::: Records for processing :::
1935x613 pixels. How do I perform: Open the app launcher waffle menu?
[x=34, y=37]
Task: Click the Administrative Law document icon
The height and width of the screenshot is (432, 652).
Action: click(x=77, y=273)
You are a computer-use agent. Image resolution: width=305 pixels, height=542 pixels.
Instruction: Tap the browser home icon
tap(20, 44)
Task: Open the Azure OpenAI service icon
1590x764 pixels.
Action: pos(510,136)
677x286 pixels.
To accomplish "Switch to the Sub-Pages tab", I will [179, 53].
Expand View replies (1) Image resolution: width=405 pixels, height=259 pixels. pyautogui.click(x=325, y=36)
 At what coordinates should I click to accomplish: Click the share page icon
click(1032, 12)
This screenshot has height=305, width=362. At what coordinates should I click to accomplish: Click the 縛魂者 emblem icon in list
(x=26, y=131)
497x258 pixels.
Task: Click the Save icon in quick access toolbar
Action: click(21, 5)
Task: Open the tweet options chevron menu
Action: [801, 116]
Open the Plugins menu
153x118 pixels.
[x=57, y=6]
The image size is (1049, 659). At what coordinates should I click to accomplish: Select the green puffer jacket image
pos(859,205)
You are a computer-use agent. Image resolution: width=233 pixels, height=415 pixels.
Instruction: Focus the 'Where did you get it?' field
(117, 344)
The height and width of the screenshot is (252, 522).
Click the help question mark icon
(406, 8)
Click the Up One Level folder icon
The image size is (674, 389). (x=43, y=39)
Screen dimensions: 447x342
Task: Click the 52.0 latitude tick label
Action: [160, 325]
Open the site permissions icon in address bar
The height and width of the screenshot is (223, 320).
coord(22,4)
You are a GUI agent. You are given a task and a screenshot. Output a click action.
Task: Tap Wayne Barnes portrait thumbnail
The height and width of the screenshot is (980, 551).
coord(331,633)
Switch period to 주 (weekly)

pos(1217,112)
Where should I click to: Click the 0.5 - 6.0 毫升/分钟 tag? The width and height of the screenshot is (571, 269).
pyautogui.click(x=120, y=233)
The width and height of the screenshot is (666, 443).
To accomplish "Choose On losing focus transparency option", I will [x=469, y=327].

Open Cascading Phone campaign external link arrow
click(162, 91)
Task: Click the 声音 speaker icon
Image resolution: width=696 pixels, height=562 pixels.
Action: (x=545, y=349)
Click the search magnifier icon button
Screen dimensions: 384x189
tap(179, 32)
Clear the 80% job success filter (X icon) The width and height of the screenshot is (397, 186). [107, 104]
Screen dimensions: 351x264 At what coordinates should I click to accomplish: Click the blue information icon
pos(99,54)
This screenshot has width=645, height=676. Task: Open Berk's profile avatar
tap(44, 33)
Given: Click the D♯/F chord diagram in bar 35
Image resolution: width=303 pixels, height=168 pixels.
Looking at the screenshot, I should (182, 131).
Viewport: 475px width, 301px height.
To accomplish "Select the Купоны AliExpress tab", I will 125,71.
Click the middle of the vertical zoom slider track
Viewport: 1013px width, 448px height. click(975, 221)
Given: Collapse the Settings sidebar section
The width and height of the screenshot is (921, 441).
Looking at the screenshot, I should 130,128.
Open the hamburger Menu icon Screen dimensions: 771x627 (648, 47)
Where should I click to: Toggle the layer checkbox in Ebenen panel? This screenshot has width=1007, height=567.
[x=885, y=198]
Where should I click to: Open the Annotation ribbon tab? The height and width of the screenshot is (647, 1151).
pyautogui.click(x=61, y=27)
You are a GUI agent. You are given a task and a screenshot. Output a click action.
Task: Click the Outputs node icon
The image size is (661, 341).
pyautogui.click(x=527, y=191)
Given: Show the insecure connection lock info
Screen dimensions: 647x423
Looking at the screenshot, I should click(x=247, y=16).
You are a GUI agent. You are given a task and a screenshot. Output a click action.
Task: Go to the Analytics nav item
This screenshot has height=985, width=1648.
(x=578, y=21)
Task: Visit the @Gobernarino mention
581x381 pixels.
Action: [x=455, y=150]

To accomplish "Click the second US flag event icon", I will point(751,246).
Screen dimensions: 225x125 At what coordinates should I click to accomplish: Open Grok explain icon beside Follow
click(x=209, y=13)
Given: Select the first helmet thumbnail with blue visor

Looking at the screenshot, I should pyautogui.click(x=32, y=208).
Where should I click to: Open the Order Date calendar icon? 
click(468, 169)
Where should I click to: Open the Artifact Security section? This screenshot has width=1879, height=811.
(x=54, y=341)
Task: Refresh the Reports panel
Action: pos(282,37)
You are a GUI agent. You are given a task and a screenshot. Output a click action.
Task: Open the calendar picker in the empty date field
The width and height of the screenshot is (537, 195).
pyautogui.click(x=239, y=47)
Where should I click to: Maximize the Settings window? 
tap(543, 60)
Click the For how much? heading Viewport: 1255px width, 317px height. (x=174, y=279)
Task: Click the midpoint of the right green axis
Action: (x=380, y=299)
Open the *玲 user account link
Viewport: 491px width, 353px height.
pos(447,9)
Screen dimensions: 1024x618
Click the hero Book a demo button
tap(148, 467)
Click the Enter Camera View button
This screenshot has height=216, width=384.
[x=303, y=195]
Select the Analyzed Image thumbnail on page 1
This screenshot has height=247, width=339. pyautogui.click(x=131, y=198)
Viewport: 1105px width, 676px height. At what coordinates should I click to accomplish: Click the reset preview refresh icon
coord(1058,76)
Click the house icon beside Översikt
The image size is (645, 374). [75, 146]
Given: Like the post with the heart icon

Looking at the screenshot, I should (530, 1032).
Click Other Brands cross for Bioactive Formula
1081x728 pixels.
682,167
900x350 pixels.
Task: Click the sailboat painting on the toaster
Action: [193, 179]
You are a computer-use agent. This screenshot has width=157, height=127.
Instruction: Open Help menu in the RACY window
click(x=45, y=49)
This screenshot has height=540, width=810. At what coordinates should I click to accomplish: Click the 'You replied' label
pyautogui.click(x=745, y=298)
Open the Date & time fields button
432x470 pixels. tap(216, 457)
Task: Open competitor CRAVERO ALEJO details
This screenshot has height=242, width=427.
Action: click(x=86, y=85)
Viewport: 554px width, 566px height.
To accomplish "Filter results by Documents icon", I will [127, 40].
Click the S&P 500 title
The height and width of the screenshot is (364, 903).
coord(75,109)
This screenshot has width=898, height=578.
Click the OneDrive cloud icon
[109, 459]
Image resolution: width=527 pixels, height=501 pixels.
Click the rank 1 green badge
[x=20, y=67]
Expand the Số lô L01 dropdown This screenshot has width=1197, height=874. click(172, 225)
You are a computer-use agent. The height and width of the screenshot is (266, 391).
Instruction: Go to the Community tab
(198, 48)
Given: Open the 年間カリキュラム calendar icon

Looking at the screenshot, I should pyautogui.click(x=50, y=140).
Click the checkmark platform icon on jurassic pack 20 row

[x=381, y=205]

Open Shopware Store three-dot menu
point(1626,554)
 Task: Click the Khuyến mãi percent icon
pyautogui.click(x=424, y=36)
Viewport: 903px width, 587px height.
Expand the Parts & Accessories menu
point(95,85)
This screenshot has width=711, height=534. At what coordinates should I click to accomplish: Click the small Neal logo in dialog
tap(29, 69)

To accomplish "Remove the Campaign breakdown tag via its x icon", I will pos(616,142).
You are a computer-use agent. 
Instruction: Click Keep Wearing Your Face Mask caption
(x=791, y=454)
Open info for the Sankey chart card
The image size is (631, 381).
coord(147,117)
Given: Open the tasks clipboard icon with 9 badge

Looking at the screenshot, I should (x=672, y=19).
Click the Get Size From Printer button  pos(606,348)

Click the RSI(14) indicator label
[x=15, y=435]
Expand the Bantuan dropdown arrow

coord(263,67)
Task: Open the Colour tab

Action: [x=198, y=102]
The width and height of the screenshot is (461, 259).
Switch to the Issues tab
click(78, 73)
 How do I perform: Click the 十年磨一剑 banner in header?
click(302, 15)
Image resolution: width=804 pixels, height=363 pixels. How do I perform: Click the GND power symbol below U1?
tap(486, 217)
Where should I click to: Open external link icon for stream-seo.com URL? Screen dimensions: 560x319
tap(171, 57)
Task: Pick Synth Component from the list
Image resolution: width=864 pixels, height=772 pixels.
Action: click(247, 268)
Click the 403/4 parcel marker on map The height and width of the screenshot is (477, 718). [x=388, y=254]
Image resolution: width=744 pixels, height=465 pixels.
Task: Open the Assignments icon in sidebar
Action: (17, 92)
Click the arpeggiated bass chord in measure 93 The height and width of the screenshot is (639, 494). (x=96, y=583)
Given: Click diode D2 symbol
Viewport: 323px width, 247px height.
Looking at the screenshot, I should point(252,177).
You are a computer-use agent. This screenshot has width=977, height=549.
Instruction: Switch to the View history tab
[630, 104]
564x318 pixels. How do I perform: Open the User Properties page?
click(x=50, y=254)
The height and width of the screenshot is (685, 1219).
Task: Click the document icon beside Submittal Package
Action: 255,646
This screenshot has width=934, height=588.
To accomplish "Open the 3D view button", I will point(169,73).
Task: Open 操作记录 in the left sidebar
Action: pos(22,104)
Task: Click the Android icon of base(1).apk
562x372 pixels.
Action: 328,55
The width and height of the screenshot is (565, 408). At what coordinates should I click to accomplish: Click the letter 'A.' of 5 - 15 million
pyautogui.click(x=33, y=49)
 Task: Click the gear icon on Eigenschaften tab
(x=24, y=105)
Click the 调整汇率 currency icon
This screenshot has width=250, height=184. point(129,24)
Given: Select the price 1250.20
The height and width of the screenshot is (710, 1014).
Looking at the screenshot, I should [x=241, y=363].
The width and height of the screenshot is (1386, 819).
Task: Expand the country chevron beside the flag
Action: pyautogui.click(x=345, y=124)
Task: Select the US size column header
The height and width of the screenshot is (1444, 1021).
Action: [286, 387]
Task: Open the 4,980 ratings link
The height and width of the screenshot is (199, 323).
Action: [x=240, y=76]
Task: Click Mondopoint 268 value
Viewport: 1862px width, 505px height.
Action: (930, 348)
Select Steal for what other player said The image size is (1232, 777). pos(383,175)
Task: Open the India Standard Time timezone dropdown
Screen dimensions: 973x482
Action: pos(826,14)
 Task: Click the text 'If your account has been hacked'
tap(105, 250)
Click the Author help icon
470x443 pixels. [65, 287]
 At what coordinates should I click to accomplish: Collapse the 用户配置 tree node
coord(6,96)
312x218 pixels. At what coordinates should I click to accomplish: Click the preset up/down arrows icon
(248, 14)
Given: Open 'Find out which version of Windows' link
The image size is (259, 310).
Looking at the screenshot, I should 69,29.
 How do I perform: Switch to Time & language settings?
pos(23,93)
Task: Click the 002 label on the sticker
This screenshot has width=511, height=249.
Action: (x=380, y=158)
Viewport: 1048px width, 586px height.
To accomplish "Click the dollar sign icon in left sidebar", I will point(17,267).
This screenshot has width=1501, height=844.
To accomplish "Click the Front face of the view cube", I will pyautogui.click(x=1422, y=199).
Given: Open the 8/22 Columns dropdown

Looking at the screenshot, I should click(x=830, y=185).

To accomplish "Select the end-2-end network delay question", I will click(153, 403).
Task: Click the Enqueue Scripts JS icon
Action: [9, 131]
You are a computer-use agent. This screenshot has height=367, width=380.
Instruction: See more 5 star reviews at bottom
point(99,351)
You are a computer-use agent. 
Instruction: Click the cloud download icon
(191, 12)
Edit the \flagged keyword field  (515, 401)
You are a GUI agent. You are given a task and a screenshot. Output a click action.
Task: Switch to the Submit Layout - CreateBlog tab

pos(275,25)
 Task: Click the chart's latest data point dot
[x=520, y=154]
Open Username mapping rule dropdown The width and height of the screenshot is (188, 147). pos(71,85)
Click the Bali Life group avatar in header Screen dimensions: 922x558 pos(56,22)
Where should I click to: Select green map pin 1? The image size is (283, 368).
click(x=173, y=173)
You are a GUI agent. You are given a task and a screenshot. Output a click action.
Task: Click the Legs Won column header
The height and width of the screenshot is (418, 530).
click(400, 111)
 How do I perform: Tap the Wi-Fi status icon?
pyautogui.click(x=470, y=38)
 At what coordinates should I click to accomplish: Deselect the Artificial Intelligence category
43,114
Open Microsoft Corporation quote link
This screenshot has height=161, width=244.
:::
Of the entries above, repeat exactly the lines from the line with "Open the Date & time fields button" through the line with "Viewport: 903px width, 587px height.", both of them included.

# Completed task:
Open the Date & time fields button
432x470 pixels. tap(216, 457)
Task: Open competitor CRAVERO ALEJO details
This screenshot has height=242, width=427.
Action: click(x=86, y=85)
Viewport: 554px width, 566px height.
To accomplish "Filter results by Documents icon", I will [127, 40].
Click the S&P 500 title
The height and width of the screenshot is (364, 903).
coord(75,109)
This screenshot has width=898, height=578.
Click the OneDrive cloud icon
[109, 459]
Image resolution: width=527 pixels, height=501 pixels.
Click the rank 1 green badge
[x=20, y=67]
Expand the Số lô L01 dropdown This screenshot has width=1197, height=874. click(172, 225)
You are a computer-use agent. The height and width of the screenshot is (266, 391).
Instruction: Go to the Community tab
(198, 48)
Given: Open the 年間カリキュラム calendar icon

Looking at the screenshot, I should pyautogui.click(x=50, y=140).
Click the checkmark platform icon on jurassic pack 20 row

[x=381, y=205]

Open Shopware Store three-dot menu
point(1626,554)
 Task: Click the Khuyến mãi percent icon
pyautogui.click(x=424, y=36)
Viewport: 903px width, 587px height.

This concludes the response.